(This is a foundational prototype product; I am actively developing it and currently in Phase 2 – see Development Timeline)
Orion is the architecture behind Orion Live, a real-time visual intelligence platform designed around a hybrid edge-server architecture with a privacy-first approach. It is designed to be an intelligent, interactive, and deployable visual perception agent that can truly "remember" and "understand" the world as it unfolds with a focus on being open-source, real-time, and privacy-first.
Check it out at orionlive.ai
This is a demo of the iOS app running a prototype foundational version of Orion Live on an iPhone 12 w/4GB RAM and an A14 Bionic chip. Processing times, TTFT, and latency are still being optimized and are targeted to be under 1-2 seconds. Nothing is sent to the cloud in this demo, and all processing is done on-device.
The problem with tools like Gemini Live and OpenAI Sora (Note: As of 7/26/25, OpenAI Sora still lacks the ability to process real-time visual queries) is that they are often slow, require steady cloud processing, and are solely focused on short, user-based interactions. Like imagine you are a blind person who really needs assistance from a tool like this, and imagine that every aspect of your life and every moment and interaction is sent to some Google server hundreds of miles away and you have no clue with who's accessing that data and what they're doing with it. With Orion, I aim to change that by providing a system architecture that can run on an entirely local architecture, split processing on edge devices, and provide real-time responses to user queries while maintaining a high quality of output, privacy, and security in various types of environments, maintaining context and memory of the world as it unfolds.
-
iOS App
Runs YOLOv11n for object detection and FastVLM for on-device image captioning. Streams structured payloads over API Packets to the server. -
Mac/Cloud Server
Python FastAPI + API server backend for queue management, LLM reasoning (Gemma-3B via MLX or Vertex AI), and vision-language processing. Supports local macOS deployment and cloud hosting on Google Vertex AI(this will be released soon in an upcoming prototype release) -
Web Dashboard
Next.js + Tailwind CSS responsive interface for billing, authentication, usage metrics, and API interaction, with real-time monitoring of detections and system performance.
Each component lives in its own folder with its own README and startup instructions:
- mobile/ – iOS app (see mobile/README.md)
- server/ – Python FastAPI backend (see server/README.md)

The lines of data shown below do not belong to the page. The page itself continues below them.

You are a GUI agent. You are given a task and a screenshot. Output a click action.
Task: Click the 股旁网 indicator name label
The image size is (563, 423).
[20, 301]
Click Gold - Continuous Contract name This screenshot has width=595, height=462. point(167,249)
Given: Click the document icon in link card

- website/ – Next.js dashboard (see website/README.md)
- desktop/ – macOS app (see desktop/README.md)
For full research details, system design, and related research, visit orionlive.ai/research. I will be publishing a formal research paper next year upon completion of development.
- Developing a macOS desktop app in SwiftUI.

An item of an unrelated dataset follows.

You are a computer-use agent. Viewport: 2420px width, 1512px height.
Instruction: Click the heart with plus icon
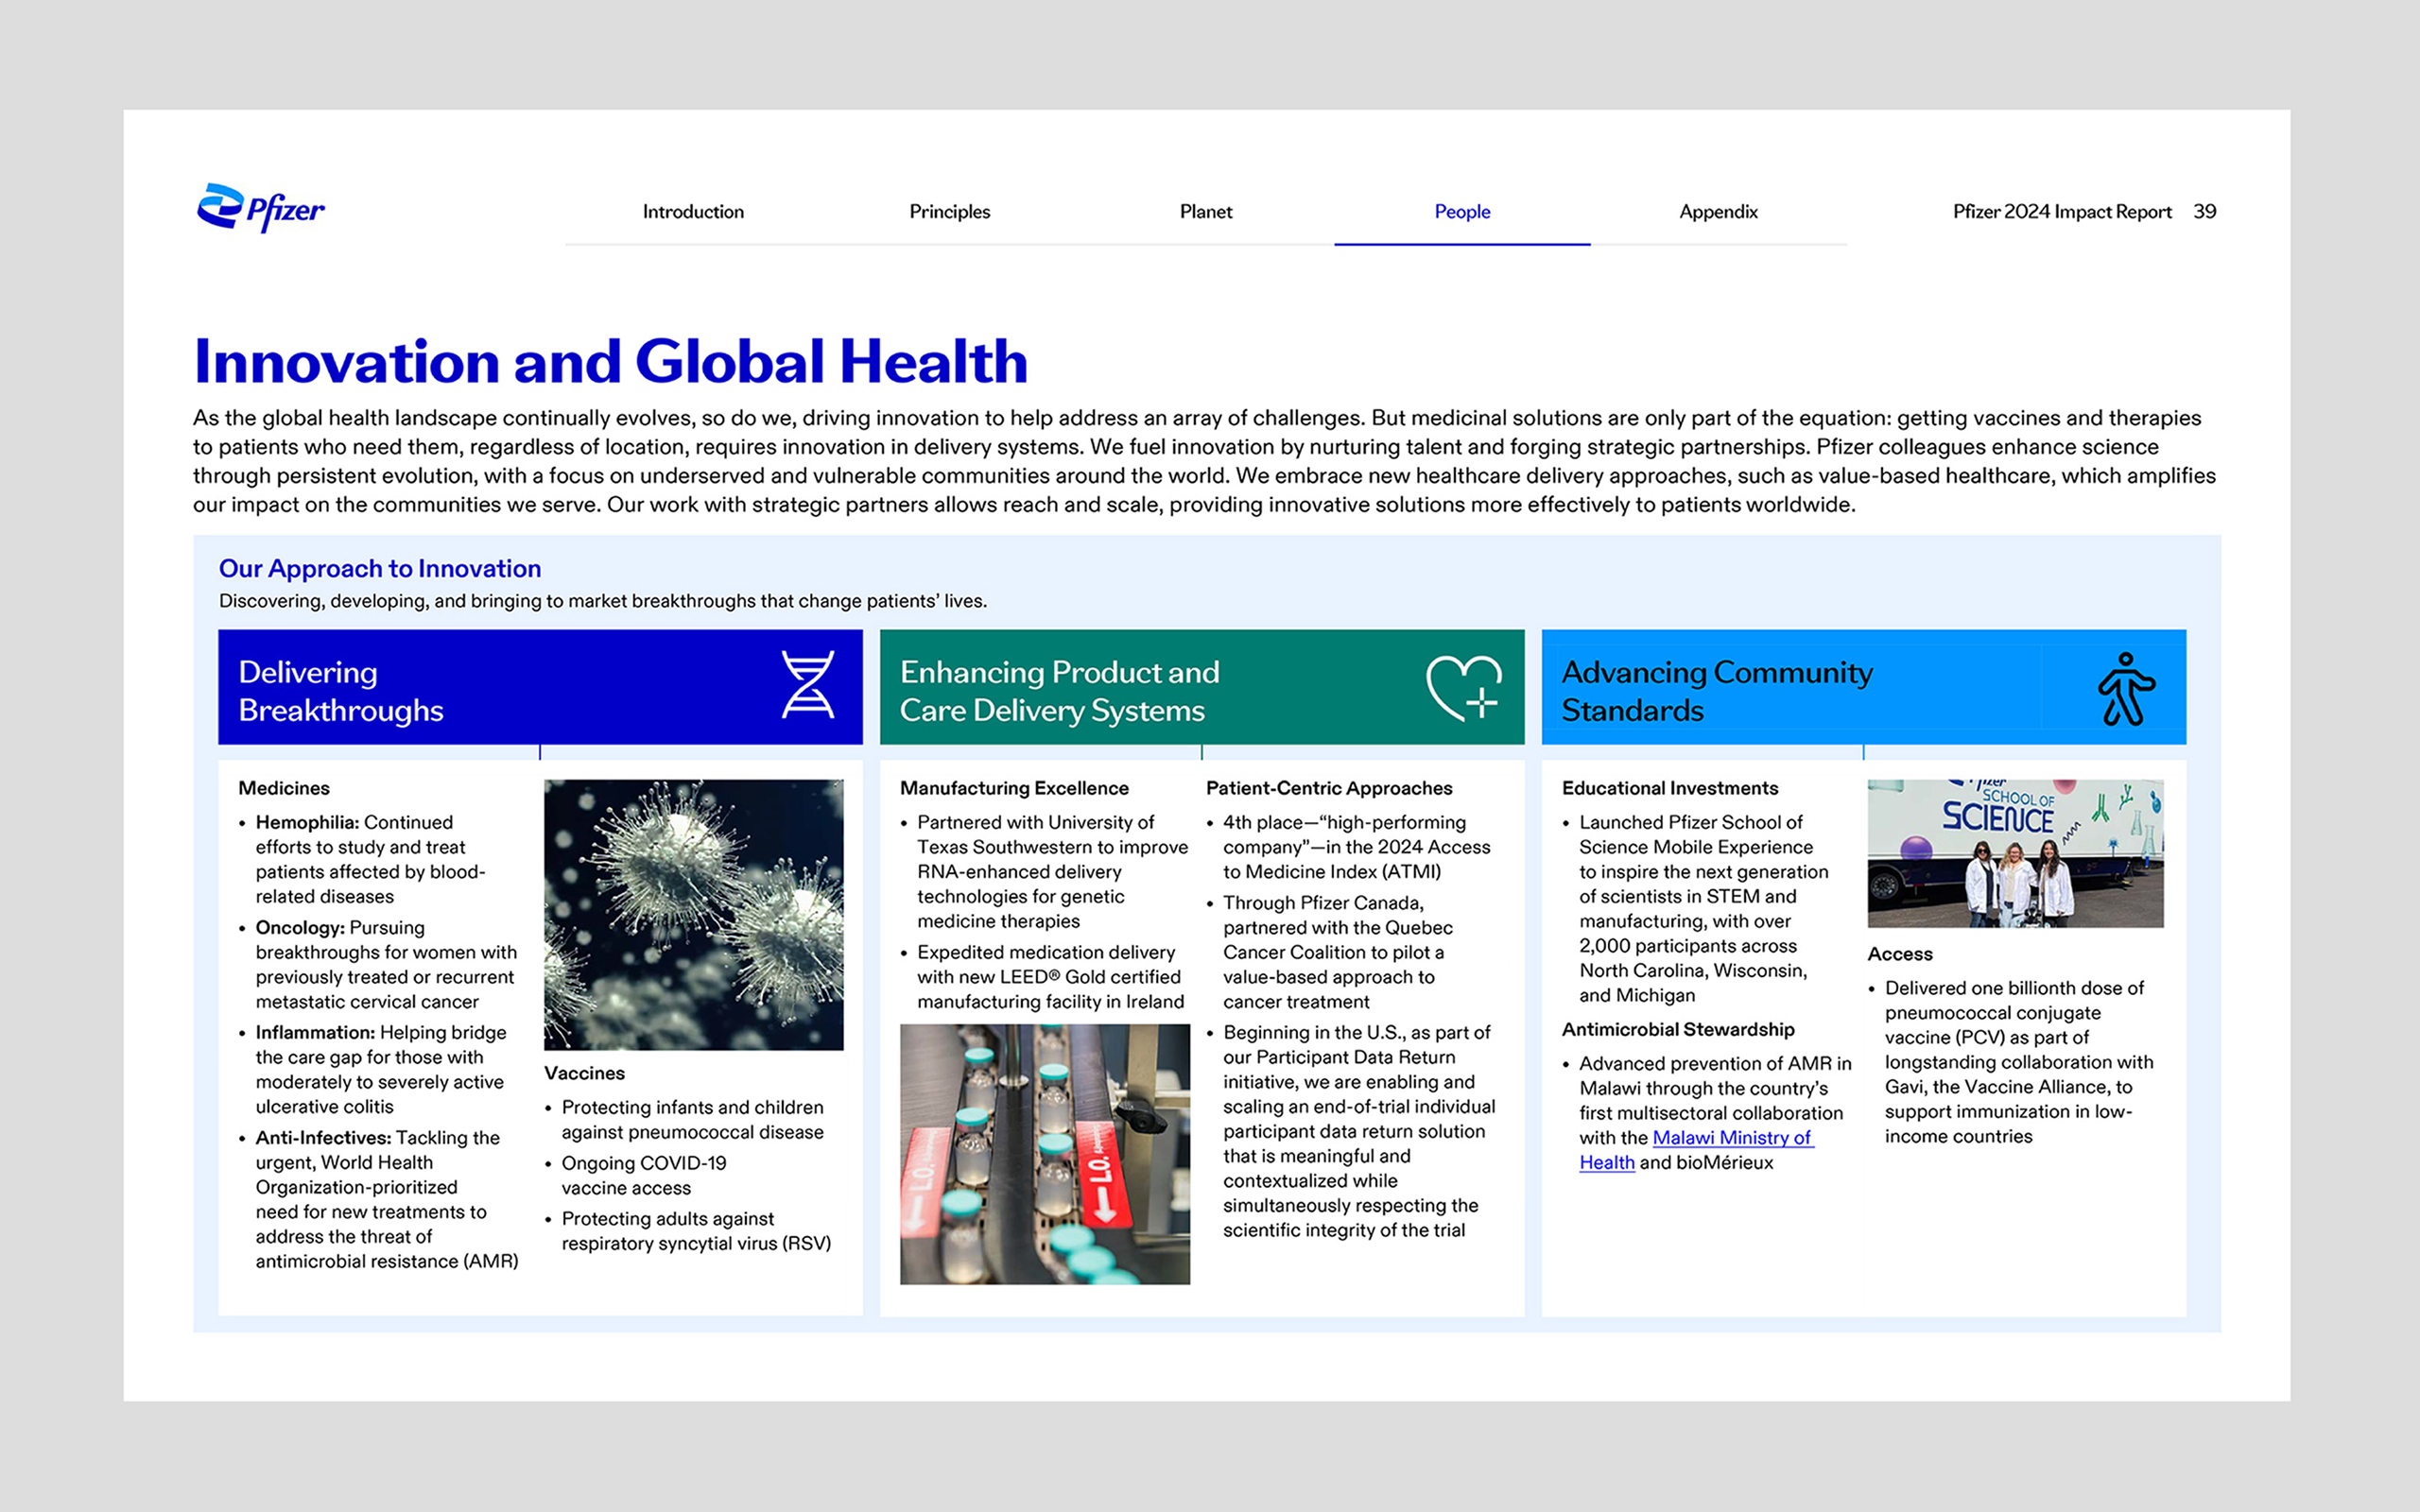(x=1463, y=688)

- Developing the server backend on Google Vertex AI for managed inference.
- Working on the cloud API for scalable, multi-tenant deployments.
See the Development Timeline for more details on current and future work.
Orion Live can be used in various applications such as blind disability assistance systems, deployable visual perception agents in systems like drones, robots, and other autonomous systems, and also act as a general-purpose live visual intelligence agent similar to the likes of Gemini Live and OpenAI Sora but with a focus on being open-source, real-time, and privacy-first and at a higher quality of output more tailored to specific use cases. See Real-World Applications for more details.
This project is licensed under the MIT License. See the LICENSE file for details.